TAIPEI/SINGAPORE: When HTC Corp brought back founder Cher Wang two years ago to turn around the struggling Taiwanese mobile phone maker, investors hoped she could stem a sharp loss in market share to Apple and Samsung Electronics.
But the gamble to rebuild the early smartphone pioneer’s reputation failed, as its market share has continued to dwindle - to below 1 percent from closer to 10 percent in 2011.
On Thursday, Wang announced HTC was shifting around 2,000 staff, mainly handset engineers, to Alphabet’s Google in a $1.1 billion deal that casts doubts over the company’s longer-term future.
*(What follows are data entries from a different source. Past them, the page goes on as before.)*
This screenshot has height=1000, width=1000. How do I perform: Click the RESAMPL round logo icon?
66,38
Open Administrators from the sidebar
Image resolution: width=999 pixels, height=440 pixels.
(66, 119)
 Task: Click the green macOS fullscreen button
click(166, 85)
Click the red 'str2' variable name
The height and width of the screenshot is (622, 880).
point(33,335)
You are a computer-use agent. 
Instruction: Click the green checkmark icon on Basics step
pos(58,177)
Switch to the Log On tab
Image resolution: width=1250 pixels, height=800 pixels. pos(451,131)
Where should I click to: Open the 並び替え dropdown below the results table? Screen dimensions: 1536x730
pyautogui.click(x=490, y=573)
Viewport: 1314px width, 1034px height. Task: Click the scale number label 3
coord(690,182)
“Our main consideration is that our brand will continue,” Chialin Chang, who heads HTC’s mobile business, told reporters. “So our major releases will be as usual. In future, HTC will concentrate not on our portfolio size, but what’s in the portfolio.”
Wang, a pioneer in Taiwan’s male-dominated technology industry, founded HTC 20 years ago as a contract manufacturer and established it as a leader, designing and making Microsoft-powered smartphones.
It later turned out its own branded phones, but often struggled to translate positive early reviews into strong sales, despite spending heavily on marketing, including a collaboration with “Iron Man” star Robert Downey Jr for its flagship HTC One phone.